Kemudian Kowaas juga menambahkan, “Bagaimana dengan kita?” Menurutnya, orang-orang Indonesia bukan pemalas, bukan pula bodoh. “Mungkin dalam pembawaan. Kita terlalu dibiasakan lambat2, alon2, jang hati2, jang halus, biar lambat asal selamaaat...”
Nenek itu berseru takjub kepada sang jurnalis, “My goodness, they walk like God!”
Kini, sang angsa betina itu telah menua dan bukan lagi “seorang gadis djelita jang sedang berdjemur diatas pelampung, megah dan angkuh”. Kapal layar ini telah bermuhibah mengelilingi dunia sebanyak dua kali, dan kini berstatus purna tugas. Pada akhir 2016 silam, Menteri Pertahanan meluncurkan kapal pengganti KRI Dewaruci yang bernama KRI Bima Sakti di Galangan Kapal Freire, Spanyol. Kelak, pada pertengahan 2017, kapal layar tipe barque itu telah berada di Indonesia. Kabarnya, Dewaruci akan menikmati hari-hari pensiunnya di dermaga kompleks Komando Armada RI Kawasan Timur di Surabaya.

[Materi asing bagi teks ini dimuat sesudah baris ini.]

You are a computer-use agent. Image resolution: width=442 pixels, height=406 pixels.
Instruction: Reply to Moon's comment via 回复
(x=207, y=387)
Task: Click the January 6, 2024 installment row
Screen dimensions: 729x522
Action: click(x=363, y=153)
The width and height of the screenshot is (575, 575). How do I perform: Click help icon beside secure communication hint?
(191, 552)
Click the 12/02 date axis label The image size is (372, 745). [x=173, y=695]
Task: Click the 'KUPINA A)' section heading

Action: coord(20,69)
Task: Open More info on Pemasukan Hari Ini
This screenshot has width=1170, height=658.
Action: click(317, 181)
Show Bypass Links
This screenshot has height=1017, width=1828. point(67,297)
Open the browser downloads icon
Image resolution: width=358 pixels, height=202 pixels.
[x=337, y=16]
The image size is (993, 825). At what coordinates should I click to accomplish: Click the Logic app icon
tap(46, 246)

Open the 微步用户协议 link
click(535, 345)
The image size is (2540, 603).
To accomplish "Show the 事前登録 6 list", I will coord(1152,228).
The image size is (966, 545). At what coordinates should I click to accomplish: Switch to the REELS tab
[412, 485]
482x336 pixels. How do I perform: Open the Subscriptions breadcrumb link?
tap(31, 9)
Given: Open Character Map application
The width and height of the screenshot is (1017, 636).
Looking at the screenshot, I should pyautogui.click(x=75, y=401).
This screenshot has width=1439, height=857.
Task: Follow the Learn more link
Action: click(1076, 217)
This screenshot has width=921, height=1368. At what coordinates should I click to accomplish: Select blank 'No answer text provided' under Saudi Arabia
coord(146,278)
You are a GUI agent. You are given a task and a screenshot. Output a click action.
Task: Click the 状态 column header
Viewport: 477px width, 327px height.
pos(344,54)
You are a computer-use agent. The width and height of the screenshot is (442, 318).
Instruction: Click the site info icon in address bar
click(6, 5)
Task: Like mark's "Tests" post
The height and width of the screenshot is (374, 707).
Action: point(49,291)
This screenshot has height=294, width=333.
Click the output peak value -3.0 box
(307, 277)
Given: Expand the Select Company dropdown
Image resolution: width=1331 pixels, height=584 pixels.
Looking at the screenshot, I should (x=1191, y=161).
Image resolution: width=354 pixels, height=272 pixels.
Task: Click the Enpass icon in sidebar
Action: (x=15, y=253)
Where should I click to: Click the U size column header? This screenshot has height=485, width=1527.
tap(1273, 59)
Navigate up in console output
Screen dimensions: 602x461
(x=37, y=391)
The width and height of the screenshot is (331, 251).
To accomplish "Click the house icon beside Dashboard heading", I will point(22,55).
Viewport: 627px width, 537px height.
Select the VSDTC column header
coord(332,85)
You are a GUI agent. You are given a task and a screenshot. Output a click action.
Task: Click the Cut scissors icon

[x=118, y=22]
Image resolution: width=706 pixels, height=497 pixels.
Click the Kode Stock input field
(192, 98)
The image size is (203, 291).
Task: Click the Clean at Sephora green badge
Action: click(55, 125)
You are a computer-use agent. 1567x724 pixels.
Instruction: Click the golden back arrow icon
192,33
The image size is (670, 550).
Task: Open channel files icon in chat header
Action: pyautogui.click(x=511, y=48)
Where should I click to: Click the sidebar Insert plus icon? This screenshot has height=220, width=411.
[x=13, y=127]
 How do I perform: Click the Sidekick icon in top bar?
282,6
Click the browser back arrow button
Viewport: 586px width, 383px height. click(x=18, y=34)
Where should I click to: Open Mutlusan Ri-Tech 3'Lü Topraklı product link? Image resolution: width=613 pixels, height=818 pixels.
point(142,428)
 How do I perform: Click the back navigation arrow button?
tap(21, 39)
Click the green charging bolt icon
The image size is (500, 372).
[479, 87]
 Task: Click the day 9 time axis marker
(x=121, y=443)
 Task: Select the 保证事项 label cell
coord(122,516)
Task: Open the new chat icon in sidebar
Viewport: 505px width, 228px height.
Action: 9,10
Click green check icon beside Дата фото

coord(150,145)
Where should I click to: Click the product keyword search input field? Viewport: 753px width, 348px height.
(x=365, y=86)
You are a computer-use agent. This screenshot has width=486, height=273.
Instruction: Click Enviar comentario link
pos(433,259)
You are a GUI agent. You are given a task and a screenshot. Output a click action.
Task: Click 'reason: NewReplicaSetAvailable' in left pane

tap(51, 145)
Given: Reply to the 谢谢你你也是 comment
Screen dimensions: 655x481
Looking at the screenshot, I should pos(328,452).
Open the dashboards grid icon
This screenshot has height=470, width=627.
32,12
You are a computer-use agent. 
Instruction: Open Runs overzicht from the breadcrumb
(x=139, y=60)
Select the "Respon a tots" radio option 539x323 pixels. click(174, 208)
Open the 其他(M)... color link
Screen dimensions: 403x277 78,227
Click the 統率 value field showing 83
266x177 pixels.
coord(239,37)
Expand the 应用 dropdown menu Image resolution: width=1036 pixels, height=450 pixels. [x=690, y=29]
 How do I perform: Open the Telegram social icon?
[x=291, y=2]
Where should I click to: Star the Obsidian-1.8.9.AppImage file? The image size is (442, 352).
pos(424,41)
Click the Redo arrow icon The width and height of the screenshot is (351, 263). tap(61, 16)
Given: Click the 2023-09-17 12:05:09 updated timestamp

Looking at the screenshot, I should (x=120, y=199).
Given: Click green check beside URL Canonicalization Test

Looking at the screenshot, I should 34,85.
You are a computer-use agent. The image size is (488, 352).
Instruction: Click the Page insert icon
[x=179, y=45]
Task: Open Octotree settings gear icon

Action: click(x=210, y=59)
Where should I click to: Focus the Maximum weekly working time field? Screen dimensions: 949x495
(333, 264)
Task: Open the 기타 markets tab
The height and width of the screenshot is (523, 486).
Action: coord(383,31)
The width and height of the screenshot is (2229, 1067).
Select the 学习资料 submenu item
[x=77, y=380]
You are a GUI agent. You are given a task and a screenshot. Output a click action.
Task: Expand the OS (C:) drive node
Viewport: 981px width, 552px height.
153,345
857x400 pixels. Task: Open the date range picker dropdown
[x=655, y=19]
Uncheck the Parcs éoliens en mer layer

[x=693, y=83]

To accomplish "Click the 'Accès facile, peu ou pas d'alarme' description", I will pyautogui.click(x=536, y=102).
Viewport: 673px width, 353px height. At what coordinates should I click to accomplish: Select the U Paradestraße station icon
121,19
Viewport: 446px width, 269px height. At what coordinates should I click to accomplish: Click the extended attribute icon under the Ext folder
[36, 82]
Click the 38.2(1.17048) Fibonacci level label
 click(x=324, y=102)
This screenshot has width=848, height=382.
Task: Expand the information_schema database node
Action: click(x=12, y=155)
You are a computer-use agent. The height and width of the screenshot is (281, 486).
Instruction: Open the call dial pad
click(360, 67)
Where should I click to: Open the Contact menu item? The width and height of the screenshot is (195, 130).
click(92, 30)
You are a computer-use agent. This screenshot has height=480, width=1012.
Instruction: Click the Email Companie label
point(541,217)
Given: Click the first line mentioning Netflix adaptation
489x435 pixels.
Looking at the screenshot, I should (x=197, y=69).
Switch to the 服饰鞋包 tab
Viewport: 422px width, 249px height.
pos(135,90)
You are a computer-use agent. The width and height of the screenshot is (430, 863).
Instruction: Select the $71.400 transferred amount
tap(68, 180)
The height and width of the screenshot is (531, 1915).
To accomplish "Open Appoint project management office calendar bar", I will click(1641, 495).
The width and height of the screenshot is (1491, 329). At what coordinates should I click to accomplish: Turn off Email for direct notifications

Kita sungguh bangga dengan jargon bahwa nenek moyang kita adalah seorang pelaut ulung yang tak gentar meski badai menghajar. Adrian Horridge, pakar perahu Nusantara dan guru besar emiritus Australian National University, pernah memberikan pemaparan betapa beragamnya perahu yang dimiliki suku-suku pesisir di Indonesia. Dalam bukunya berjudul The Prahu: Traditional Sailingboat of Indonesia, Adrian juga mengendus tergesernya kearifan lokal terkait teknologi perahu yang digantikan oleh teknologi dari luar yang dianggap lebih praktis.
Kita pun sepatutnya mengakui bahwa perkembangan budaya maritim kita belum didukung oleh perkembangan teknologi pembuatan kapal yang mumpuni. Saya sungguh meyakini bahwa semangat bahari telah merasuki sanubari para pelaut kita. Namun, tampaknya kita sebatas mewarisi semangat keberanian melaut dari nenek moyang. Apakah kita yang khilaf, ataukah nenek moyang kita yang terlupa untuk mewariskan teknologi pembuatan kapal kepada kita?
Boleh jadi, benar apa yang pernah Adrian ungkapkan, “Amat jelas terlihat bahwa kebanyakan orang Indonesia telah khilaf tentang keberagaman kebudayaan bahari mereka sendiri.”